Ale nie zdołał utrzymać fasonu - rozpromienił się w uśmiechu.
Jednak kiedy oprzytomniał, poczuł się okropnie. W co się ma ubrać? Przecież nie pojedzie na daczę w granatowym
szkolnym mundurku. Można sobie wyobrazić, ile tamci mieliby radochy. Im to dobrze z „Bieriozkami” i zagranicznymi
łachami, a on nie ma nawet przyzwoitych dżinsów.
A jak trwoga, to do matki, bo więcej przecież nie miał do kogo. Wiedział, że mamińska chowa jakieś zaskórniaki, w
końcu nie na darmo wieczorami prowadzi dwa kółka zainteresowań w tej swojej bibliotece.

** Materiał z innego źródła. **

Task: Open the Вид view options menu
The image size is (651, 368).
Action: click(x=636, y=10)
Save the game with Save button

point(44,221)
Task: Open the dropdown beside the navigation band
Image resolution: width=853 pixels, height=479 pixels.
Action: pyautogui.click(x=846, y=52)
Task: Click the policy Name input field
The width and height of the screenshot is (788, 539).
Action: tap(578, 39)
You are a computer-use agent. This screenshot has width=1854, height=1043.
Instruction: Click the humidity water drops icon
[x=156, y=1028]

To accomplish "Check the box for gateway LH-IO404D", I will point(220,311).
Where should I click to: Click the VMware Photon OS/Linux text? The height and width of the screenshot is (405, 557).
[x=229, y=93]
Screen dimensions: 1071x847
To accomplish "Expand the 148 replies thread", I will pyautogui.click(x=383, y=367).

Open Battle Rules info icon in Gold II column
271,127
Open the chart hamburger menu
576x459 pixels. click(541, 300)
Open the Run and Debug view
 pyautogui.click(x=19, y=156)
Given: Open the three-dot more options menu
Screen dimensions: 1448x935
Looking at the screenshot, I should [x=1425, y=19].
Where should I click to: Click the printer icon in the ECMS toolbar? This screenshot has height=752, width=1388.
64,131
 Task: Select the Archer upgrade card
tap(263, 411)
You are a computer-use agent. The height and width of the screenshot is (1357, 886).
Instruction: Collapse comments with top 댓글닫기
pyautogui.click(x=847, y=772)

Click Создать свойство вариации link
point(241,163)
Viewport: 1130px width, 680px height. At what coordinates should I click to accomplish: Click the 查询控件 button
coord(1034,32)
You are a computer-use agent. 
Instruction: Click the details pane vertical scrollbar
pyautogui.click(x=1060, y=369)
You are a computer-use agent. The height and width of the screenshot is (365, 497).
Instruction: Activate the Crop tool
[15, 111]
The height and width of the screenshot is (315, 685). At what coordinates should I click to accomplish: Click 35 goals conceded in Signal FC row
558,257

O markowych łachach nie było z nią sensu gadać, bo i tak by nie wyczuła. Do tej pory dżinsy nazywała „teksasami”,
a adidasy - „tenisówkami”. Dlatego Rob zaczął mówić w dostępnym dla niej języku: że jest tak a tak, zaprosiła go jedna
dziewczyna z bardzo porządnej rodziny, więc nie chciałby wyglądać jak obdartus. Dotknął też romantycznej struny.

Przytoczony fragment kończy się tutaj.